Yasak Meyve, İsveçli sanatçı Liv Strömquist tarafından 2014 yılında okurlara sunuldu, 2021 yılında ise Burcum Kesen’in çevirisiyle Baobab Yayınları tarafından Türkçesi yayımlandı. Arka kapaktaki alıntıya göre, Yasak Meyve “vulvanın toplumsal ve kültürel tarihi üzerine eğlenceli ve zihin açan bir anlatı. Dünyayı yerinden oynatan feminist çizgi roman”. İtiraf etmeliyim ki Strömquist, konusu itibariyle pek de alışık olmadığımız bir eser meydana getirmiş. Yazımının yanı sıra çizimleriyle de kadın cinselliğiyle ilgili tabulara başkaldırısını ortaya koymuş. Gerek konusu gerek sivri dili, eseri okur okumaz üzerine sayfalarca yazma isteğiyle dolmama ve bu eseri daha fazla insanın okumasına vesile olmayı istememe sebep oldu. O halde, haydi incelemeye başlayalım.

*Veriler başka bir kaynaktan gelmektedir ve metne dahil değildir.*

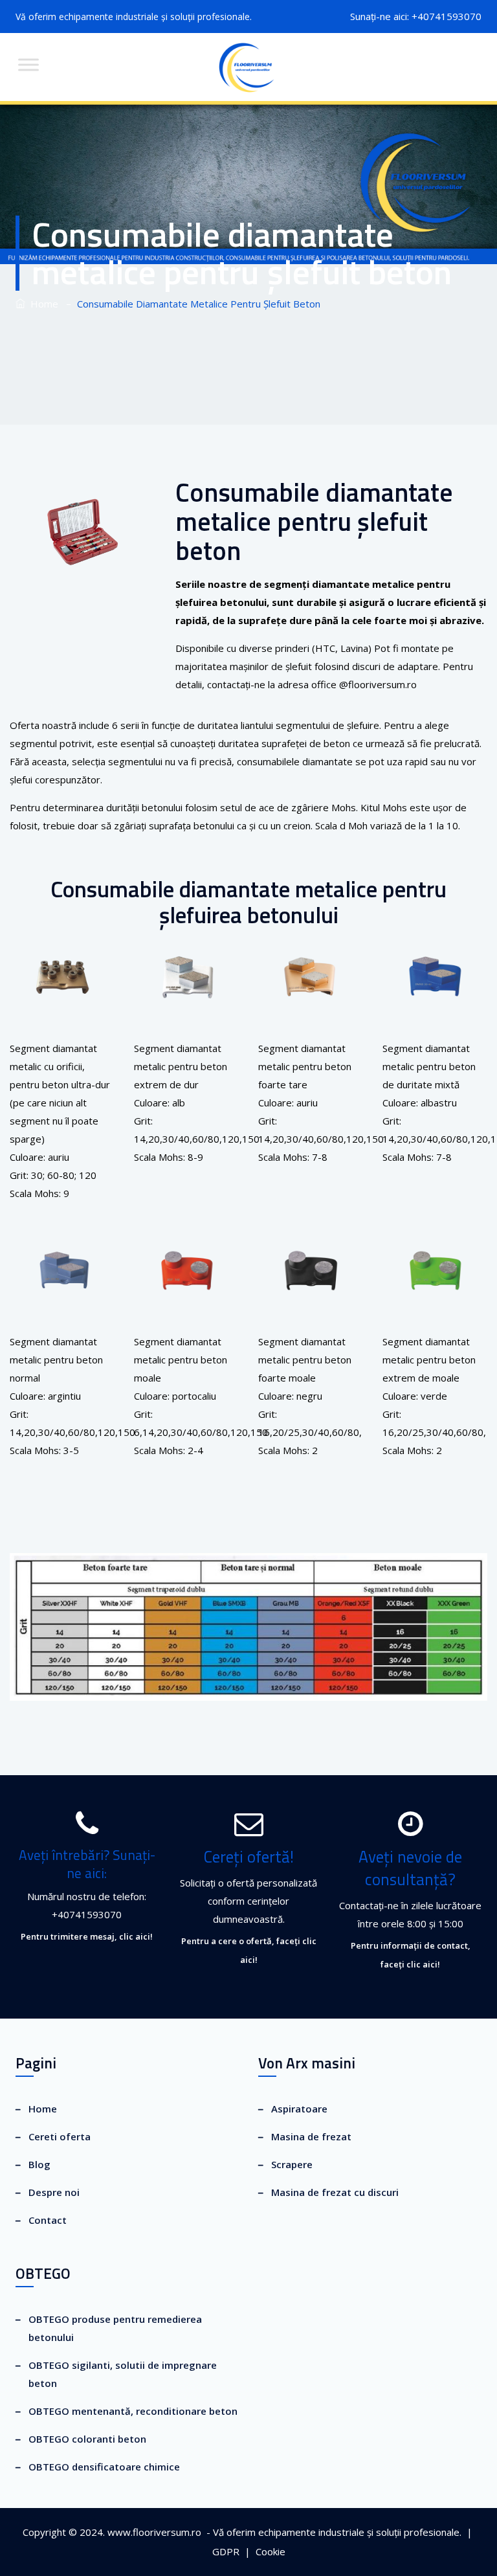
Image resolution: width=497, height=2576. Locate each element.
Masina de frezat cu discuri (335, 2192)
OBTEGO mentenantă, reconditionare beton (132, 2410)
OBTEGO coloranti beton (87, 2438)
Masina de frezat (311, 2136)
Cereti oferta (59, 2136)
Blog (39, 2164)
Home (41, 303)
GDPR (227, 2551)
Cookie (272, 2551)
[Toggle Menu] (28, 64)
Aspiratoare (299, 2108)
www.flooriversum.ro (154, 2532)
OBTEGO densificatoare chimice (104, 2466)
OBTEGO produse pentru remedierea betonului (115, 2328)
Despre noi (54, 2192)
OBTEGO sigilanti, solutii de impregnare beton (122, 2374)
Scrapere (292, 2164)
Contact (47, 2219)
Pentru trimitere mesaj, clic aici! (87, 1936)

Çizgi roman sanatçı tarafından bölümlere ayrılmamış fakat ben incelememi yaparken kitabı bölümlere ayıracağım. İlk bölümde, anlatıcının tabiriyle tarih boyunca “kadın cinsel organıyla kafayı bozmuş adamlar”ı ve amaçları doğrultusunda neler yaptıklarını okuyoruz. Burada sırasıyla şu yedi isimden bahsediliyor: John Harvey Kellogg, Dr. Isaac Baker-Brown, Aziz Augustinus, John Money, Cadı Avı Çetesi, Baron Georges Cuvier ve İsveç Kraliçesi Kristina’nın Mezarını Açan Adamlar.

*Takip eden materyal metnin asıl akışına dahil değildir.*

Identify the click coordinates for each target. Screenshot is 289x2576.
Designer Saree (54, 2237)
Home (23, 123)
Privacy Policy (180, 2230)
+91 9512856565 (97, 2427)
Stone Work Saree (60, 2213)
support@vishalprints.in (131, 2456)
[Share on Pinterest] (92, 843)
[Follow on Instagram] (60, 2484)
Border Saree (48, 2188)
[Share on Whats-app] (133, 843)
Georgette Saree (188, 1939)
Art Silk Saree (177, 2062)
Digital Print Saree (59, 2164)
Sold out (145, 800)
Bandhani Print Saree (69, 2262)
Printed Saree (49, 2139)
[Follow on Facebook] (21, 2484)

Listenin yedi numarasıyla başlayalım: John Harvey Kellogg. “Kellogg” ismi bir yerlerden tanıdık geldi mi? Evet, kendisi mısır gevreğini icat eden kişi. Keşke kendisi yalnızca mısır gevreğini icat etmekle kalsaydı. Kellogg aynı zamanda doktordu. Hem de öyle böyle bir doktor değil, kendisi ateşli bir mastürbasyon karşıtıydı. En çok kadınların mastürbasyonuna kafa yormuş olması da hiç şaşırtıcı değil. Kellogg, kadınların mastürbasyon yapmalarının rahim kanseri, epilepsi ve delilik gibi türlü zihinsel-fiziksel rahatsızlıklara yol açtığını öne sürmüştü. Hatta klitorisin üzerine dökülen karbolik asidin mastürbasyona karşı çok etkili bir “ilaç” olduğunu “keşfetmişti”.

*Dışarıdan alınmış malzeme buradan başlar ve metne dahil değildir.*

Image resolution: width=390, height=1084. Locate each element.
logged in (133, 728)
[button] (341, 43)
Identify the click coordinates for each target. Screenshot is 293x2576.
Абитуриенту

Listenin altı numarası, Dr. Isaac Baker-Brown. Dr. Baker-Brown da Kellogg gibi azılı bir kadın mastürbasyonu karşıtıydı. Kadınların mastürbasyon yapmasını engellemek için klitorise asit dökmekten ziyade, günümüzde maalesef hâlâ Afrika’nın bazı bölgelerinde uygulanan “kadın sünneti”nin gerekliliğini savunuyordu. Yalnızca sözde savunmakla da kalmadı; Strömquist’in verdiği dipnottaki bilgiye göre klitoris alma operasyonu dönemin İsveç’inde dahi pek çok doktor tarafından uygulanmıştı.
1857’de İngiliz kadınları için çıkan boşanma yasasına binaen, Dr. Baker-Brown yeni bir teori ortaya attı. Eşinden boşanmak isteyen kadınların boşanma sebeplerini vajinal orgazm değil klitoral orgazm olmayı istemeleriyle bağdaştırıyor, klitoris işlevini yitirirse boşanma vakalarının da azalacağını düşünüyordu. Klitoridektomi ameliyatıyla klitoris kesip alınırsa sorun da çözülecekti. Strömquist’e göre, Baker-Brown kocasından ayrılmak isteyen beş kadına klitoridektomi uygulamıştı. Ulrika Nilsson’un “Kadın Mücadelesi” başlıklı makalesinde de bahsettiği gibi, Baker-Brown’un “Zevk alma, yalnızca itaat et” gibi bir felsefeyle hareket etmiş olabileceğini düşünüyorum. Aklından geçenleri anlamak güç.
Listenin beş numarası ise Aziz Augustinus. Augustinus, dördüncü yüzyılda yaşamış bir Hıristiyan teolog. Meşhur İtiraflar’ında gençliğinde seksten hoşlandığından bahsetmiş olsa da, bir süre sonra seksi iğrenç ve yanlış bir şey olarak niteler. Strömquist’in aktardığı haliyle bunu Augustinus’un şu satırlarını okuyunca daha net anlayabiliyoruz: “Dostluk pınarını kirli arzularla lekeleyip parıltısını şehvetin iğrençliğiyle söndürdüm.” Tüm bu ifadelerden sonra Augustinus ortaya enteresan bir fikir atar. Ona göre cinsellik, “Tanrı’nın armağanı değil, Tanrı’ya ihanetti”. (s.12) Augustinus bu düşüncesini Adem ve Havva’nın Tanrı’ya karşı ettikleri itaatsizlikle ve bizim de bu itaatsizliği onlardan miras aldığımız fikriyle temellendirirken kadınları da “sapkınlığın kaynağı” olarak nitelemekten de geri durmaz. Çağdaşı bazı Hıristiyan “düşünürler” de ondan destek alarak kadınlar hakkında bolca atıp tutar. Örneğin Siccalı Arnobius şöyle yazmış: “Kadın bedeni pis kokar ve çürümüştür. İdrar ve dışkı dolu iğrenç bir çuvaldır.” (s.13) Dördüncü yüzyıla göre gerçekten olağanüstü bir hayal dünyaları var.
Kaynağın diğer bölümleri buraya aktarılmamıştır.